I once had a friend who asked a company to come in and observe their sales force to understand what their highest achieving sales reps were doing so they could uncover what would need to change for the rest of the sales force to improve their results. As it turned out, the only thing the lower performers would have had to do to improve their performance was to wait until their peers left the company and inherit their clients.
There is a lot you can learn from high performing salespeople. But there are also problems with trying to model your top performers directly.
High performing salespeople’s effectiveness allows them to win more deals with less activity than their peers.
One of the primary challenges you have when you use them as a model is that it is difficult for most reps to model their effectiveness. Some top 20% salespeople produce greater results with less activity. In many cases, poor performing salespeople find themselves in this category because they aren’t doing enough of the work necessary to create new opportunities (i.e. prospecting). Coupling low activity with a low effectiveness, using something like win rate as a measurement, only worsens their performance.
Producing better results means pulling the Gaussian curve to the right, moving every rep towards the best performance possible. More activity provides more opportunities to learn, to make distinctions about what works and what doesn’t, and more coaching to improve their effectiveness over time.
Many high performing salespeople have very strong intangibles, many of which are difficult to replicate.
Here we run dead into the old question about whether salespeople are born or made. The answer is that salespeople can be made. But many are born with a set of intangibles that make selling easier for them.
Some people are charismatic, possessing the intangible that causes people to be attracted to them very quickly and with no effort on their part. Others have very fast rapport skills, allowing them to connect with people, causing them to engage with these reps without needing time to develop the relationship. Other salespeople have the type of business experience and demeanor that looks like executive presence and allows them to have their advice heard, received, and taken.
None of this is to say that one must have all these intangibles to succeed, and there as many different types of clients with different preferences when it comes to what the right partner looks like to them.
But the intangibles that make success easier for some than others are difficult to replicate in others, meaning that you may not be able to model some of what make them successful.
High performing salespeople win larger deals and their success gives them more time and space to focus on larger deals.
One thing you’ll notice about the top of any stack ranking of salespeople is that they didn’t get there by winning a lot of small deals.
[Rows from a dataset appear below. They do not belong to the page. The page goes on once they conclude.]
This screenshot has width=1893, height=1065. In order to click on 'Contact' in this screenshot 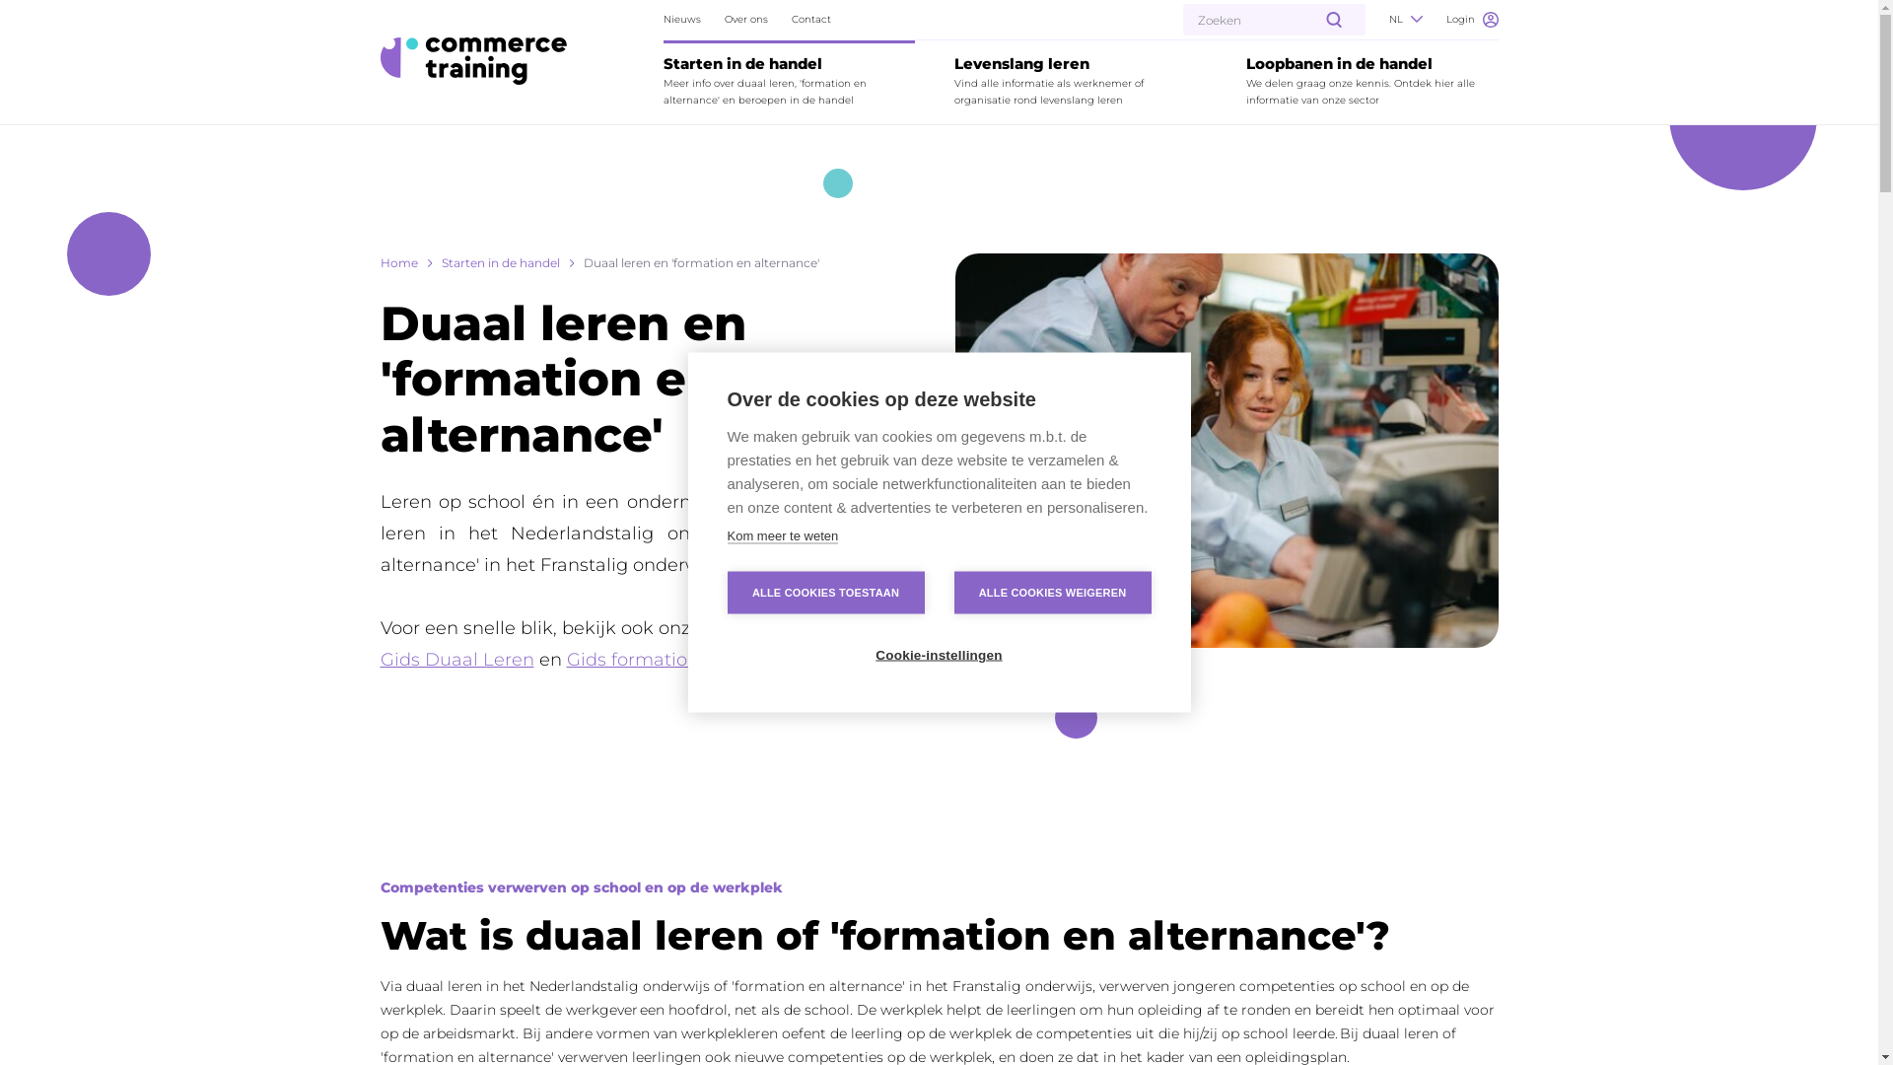, I will do `click(811, 19)`.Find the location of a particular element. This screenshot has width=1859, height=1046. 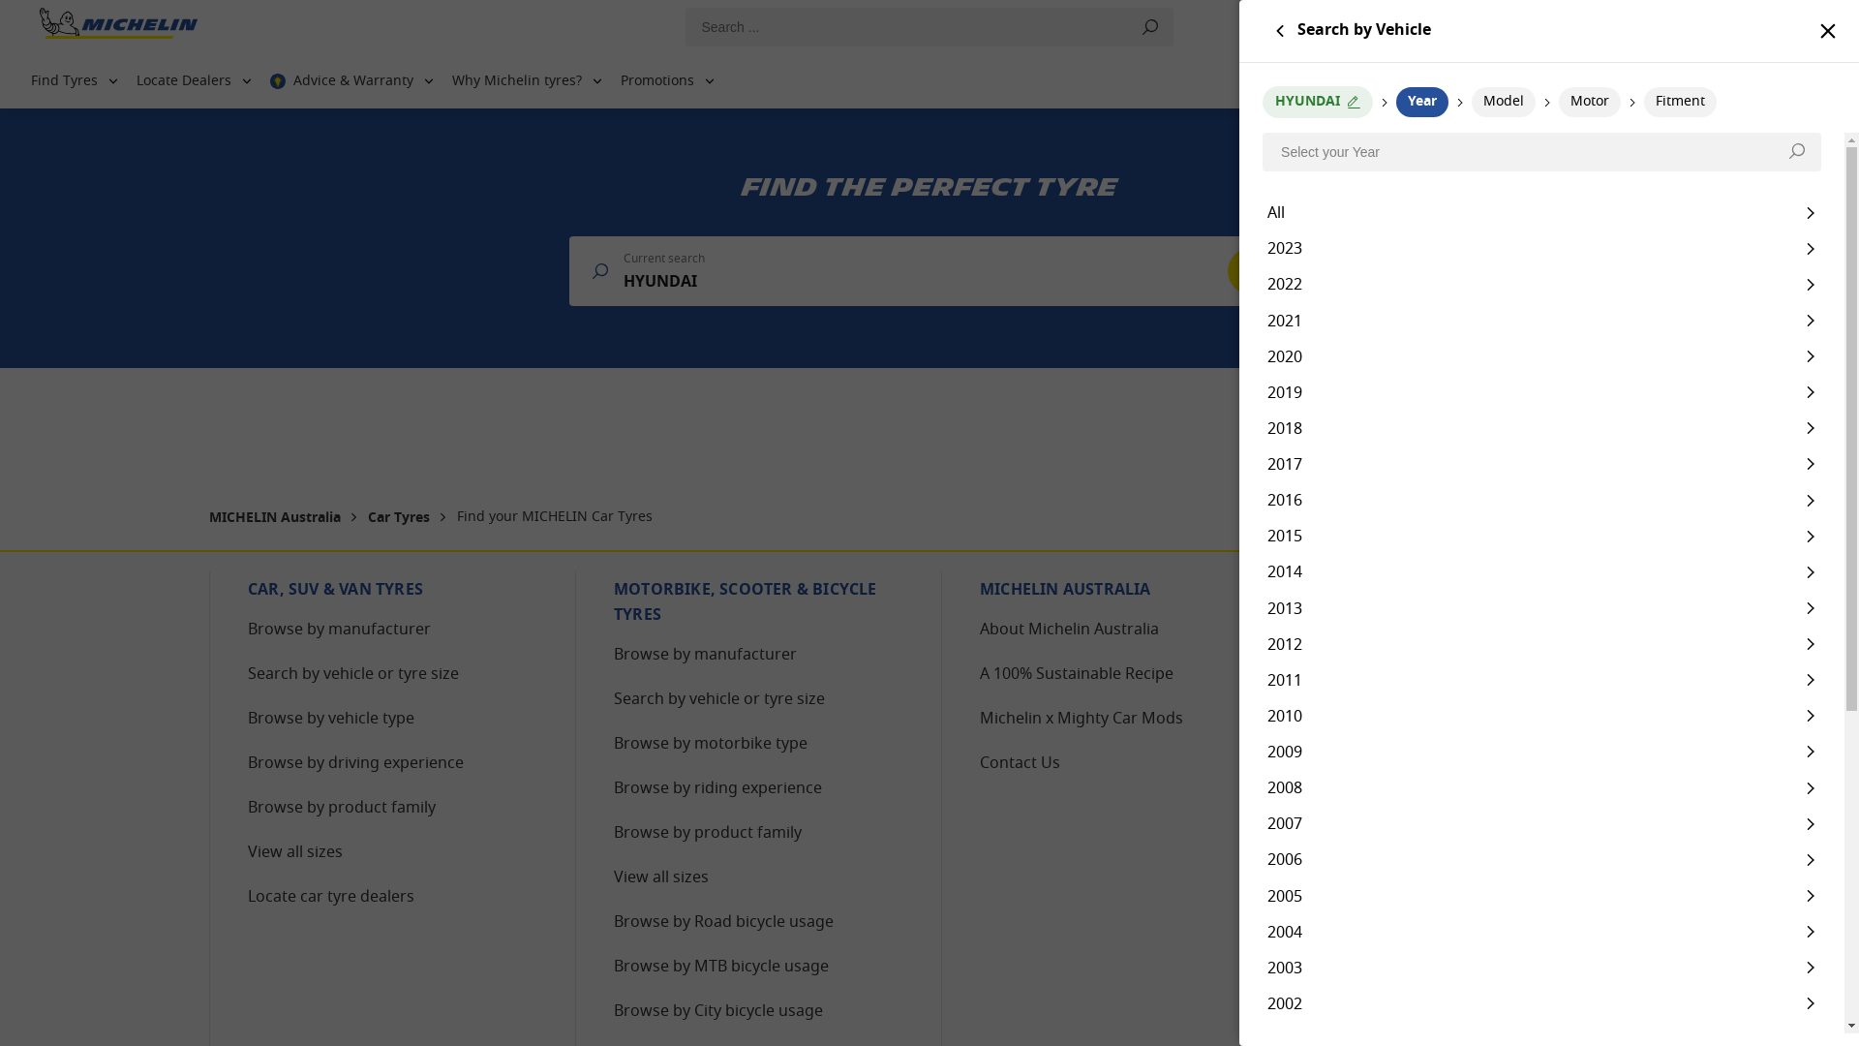

'View all sizes' is located at coordinates (294, 851).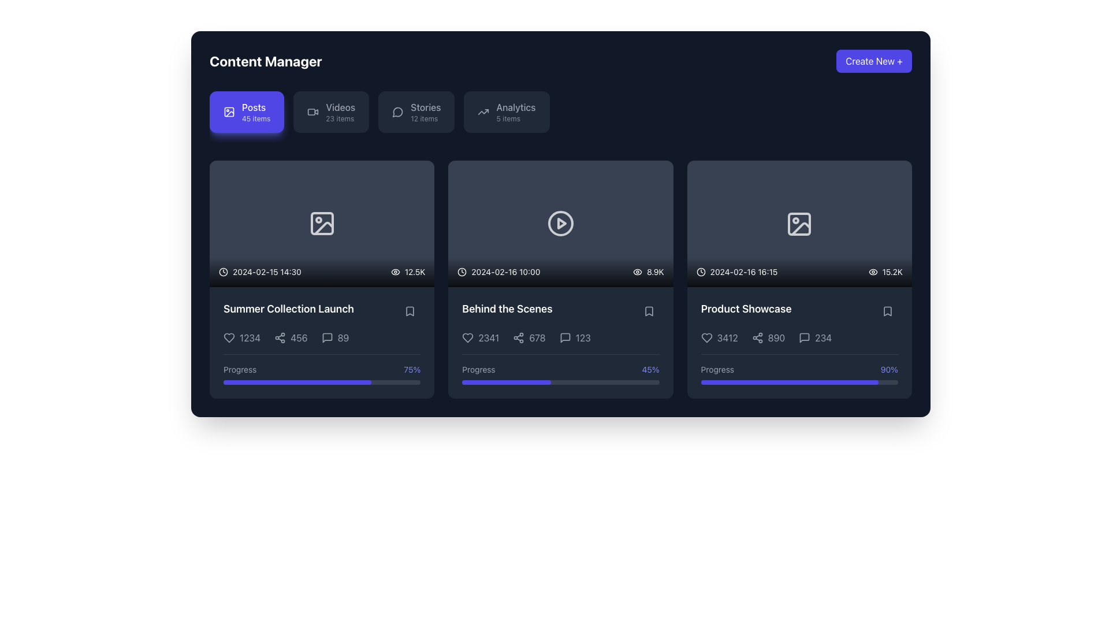 Image resolution: width=1109 pixels, height=624 pixels. What do you see at coordinates (340, 107) in the screenshot?
I see `the 'Videos' label, which is a prominent text label located at the top of the content area, directly to the right of the 'Posts' option and to the left of the 'Stories' option` at bounding box center [340, 107]. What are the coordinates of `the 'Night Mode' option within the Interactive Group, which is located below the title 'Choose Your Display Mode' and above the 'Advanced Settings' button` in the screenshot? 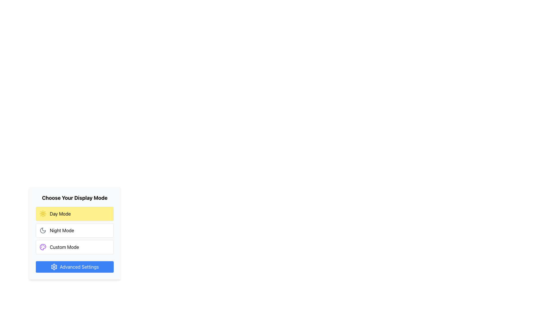 It's located at (74, 230).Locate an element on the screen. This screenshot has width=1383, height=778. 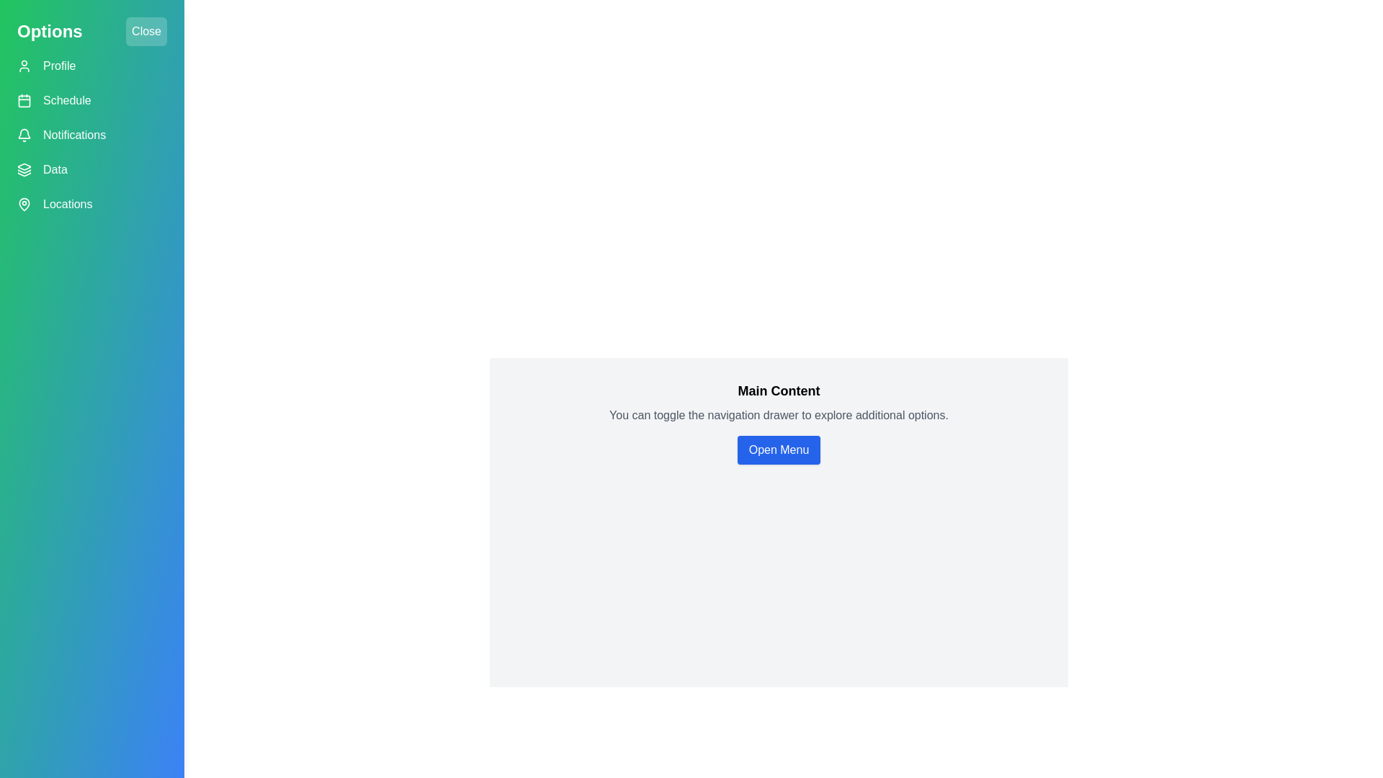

I would like to write that it is rare that you see a rep at the top of the stack with small deals, but because I have never seen that myself, I am not sure it has ever happened.
The best performing reps tend win large deals—and with higher success rates than their peers. It takes time for salespeople to learn to sell larger, more complex deals-especially those that require consensus from a large group of stakeholders. Learning requires an investment in development and coaching. One of the reasons successful reps do well is because they win large deals, and winning these deals provides them with the time and space to pursue other large deals, a luxury other reps cannot afford.
There is much to learn from people who produce a result you want. But not everything is easy to replicate, and not many are achieved without great effort—and time.